Inevitably the Briefing highlights that this year’s interim reports will be the first formal financial reporting prepared under IFRS 9 Financial Instruments and IFRS 15 Revenue from Contracts with Customers and it notes that companies preparing their interims will need to quantify and explain the effects of these new standards. It indicates that companies should consider the materiality of the effect of IFRSs 9 and 15 when deciding on the extent of their disclosures, which should be clear, concise, company specific and focussed on the areas of change.



For IFRS 9, the Briefing asserts that financial services companies will likely need to focus on impairment, providing sufficient information to allow users of the interim report to understand the change from the model used for key asset portfolios under IAS 39. For non-financial services companies, the Briefing highlights the potential effect of IFRS 9 on long-term trading balances such as lease assets, IFRS 15 contract assets and intercompany assets. Where the simplified approach for impairment is adopted, companies will need to make clear how the lifetime expected credit losses have been determined.

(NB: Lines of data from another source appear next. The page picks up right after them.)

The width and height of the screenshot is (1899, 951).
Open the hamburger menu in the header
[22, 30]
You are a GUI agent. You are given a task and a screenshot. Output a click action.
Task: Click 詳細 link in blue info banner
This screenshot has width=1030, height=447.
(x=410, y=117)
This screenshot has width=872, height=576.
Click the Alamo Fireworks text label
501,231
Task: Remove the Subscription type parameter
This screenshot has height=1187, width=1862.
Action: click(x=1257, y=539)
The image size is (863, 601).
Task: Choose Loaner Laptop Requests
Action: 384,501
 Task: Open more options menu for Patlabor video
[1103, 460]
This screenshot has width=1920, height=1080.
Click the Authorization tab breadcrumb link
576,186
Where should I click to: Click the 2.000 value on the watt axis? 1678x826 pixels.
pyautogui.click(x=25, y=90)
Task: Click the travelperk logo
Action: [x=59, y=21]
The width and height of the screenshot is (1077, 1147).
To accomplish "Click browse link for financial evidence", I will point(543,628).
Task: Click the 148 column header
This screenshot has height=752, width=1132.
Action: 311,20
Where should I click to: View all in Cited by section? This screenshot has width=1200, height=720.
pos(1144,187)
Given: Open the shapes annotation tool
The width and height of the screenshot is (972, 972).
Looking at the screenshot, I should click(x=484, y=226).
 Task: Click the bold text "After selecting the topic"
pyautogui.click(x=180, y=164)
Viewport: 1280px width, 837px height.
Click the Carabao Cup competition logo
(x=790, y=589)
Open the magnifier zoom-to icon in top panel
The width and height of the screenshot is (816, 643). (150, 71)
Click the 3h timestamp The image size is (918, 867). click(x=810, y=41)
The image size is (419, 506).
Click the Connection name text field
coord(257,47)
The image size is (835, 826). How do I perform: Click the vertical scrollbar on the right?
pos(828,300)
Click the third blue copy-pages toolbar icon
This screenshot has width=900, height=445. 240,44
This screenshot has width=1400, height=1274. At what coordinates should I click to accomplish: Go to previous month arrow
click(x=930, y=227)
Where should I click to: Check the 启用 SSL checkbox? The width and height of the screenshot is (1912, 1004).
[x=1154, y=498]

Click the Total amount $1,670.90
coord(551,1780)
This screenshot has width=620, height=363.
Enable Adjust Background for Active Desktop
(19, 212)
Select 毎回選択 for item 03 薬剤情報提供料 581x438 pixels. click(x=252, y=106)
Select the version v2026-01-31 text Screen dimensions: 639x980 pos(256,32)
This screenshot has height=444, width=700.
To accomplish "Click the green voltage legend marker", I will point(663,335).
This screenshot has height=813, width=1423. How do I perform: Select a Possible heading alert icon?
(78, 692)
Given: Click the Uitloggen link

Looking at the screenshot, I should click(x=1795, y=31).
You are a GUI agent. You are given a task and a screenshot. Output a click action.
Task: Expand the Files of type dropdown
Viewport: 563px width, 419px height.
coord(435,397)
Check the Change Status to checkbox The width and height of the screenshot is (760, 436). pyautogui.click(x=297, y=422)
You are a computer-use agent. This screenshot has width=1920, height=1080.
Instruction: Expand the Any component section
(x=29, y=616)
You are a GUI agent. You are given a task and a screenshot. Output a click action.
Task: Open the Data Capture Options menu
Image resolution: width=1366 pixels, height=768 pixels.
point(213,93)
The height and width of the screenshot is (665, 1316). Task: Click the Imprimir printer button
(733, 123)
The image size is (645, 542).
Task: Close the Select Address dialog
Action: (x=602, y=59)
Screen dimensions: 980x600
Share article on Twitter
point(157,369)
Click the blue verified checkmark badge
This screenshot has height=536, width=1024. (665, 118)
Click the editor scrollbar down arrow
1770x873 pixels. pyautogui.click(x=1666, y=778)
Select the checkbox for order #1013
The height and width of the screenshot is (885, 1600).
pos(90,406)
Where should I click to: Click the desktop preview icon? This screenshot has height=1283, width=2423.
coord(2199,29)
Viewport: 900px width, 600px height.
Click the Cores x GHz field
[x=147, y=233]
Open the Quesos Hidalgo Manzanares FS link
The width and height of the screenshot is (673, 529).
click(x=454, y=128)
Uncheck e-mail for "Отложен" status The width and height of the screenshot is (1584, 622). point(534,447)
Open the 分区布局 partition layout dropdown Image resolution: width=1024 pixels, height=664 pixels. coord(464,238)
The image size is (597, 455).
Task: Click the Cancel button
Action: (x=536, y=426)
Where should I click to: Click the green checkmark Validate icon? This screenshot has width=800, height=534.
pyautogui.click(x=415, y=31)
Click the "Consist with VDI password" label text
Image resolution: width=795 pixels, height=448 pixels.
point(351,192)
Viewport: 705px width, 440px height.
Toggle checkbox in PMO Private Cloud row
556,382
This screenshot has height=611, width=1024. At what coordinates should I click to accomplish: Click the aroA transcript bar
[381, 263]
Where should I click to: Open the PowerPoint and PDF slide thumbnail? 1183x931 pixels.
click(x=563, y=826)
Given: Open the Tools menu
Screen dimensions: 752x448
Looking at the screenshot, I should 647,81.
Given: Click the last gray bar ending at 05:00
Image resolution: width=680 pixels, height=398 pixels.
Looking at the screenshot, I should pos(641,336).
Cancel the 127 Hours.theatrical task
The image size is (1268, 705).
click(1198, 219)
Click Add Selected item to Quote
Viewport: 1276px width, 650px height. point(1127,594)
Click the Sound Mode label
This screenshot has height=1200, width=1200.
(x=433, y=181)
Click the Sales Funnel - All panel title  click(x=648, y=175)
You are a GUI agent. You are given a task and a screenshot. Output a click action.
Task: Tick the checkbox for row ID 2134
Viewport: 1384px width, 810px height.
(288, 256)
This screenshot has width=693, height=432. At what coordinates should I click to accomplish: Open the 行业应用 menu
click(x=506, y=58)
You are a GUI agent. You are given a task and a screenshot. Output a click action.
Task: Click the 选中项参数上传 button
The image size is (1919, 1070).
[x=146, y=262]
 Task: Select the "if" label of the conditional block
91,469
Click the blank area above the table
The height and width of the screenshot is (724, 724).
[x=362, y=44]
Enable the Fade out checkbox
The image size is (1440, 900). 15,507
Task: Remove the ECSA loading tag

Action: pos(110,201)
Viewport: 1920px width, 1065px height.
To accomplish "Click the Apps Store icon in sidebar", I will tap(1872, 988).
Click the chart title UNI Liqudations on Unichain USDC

For IFRS 15, the Briefing indicates that changes in revenue accounting policies will need to be fully explained with reference to performance obligations in order to improve the value of content to users. It also highlights that interim reports prepared under IAS 34 are required to include specific disclosures on revenue.

For both new standards, the Briefing notes that the FRC would expect to see disclosures on significant judgements and clear and quantified information on sources of estimation uncertainty. Preparers are also reminded that the FRC has announced a Thematic Review of the disclosure of the effect of adopting IFRSs 9 and 15 in the interim reports.


Topical issues

The Briefing goes on to note that the transparency of supplier finance/reverse factoring arrangements will be an area of specific FRC focus during 2018. These arrangements generally involve a company’s suppliers being paid by a finance provider, with the liability to that finance provider being settled subsequent to that payment by the company. The Briefing notes that such arrangements can sometimes form a key component of a company’s working capital management and that concerns have been raised about the transparency of these arrangements within the disclosures and the classification of the associated transactions and balances in the cash flow statement and balance sheet.

The FRC will also pay particular attention to the impairment disclosures of companies in its priority sectors (Financial Services; Oil and Gas; General Retailers; and Business Support Services), as well as market sectors where there have been a number of profit warnings and asset write-downs.


Issues identified by CRR’s monitoring activities

Finally, the Briefing highlights four areas identified by the CRR team’s recent monitoring activity:

  • When considering whether a matter is material, preparers must take into account the amounts determined in accordance with IFRSs, not just management’s alternative performance measures (APMs).
  • Incorrect classification of cash flows between operating, investing or financing activities.
  • Failure to restate prior year Earnings Per Share (EPS) disclosures following a share split or consolidation.
  • Potential breaches of the Companies Act requirements for the payment of dividends resulting from a failure to file ‘interim accounts’ with the Registrar before paying a dividend in excess of the distributable profits shown in the relevant accounts (usually the company’s most recent audited accounts).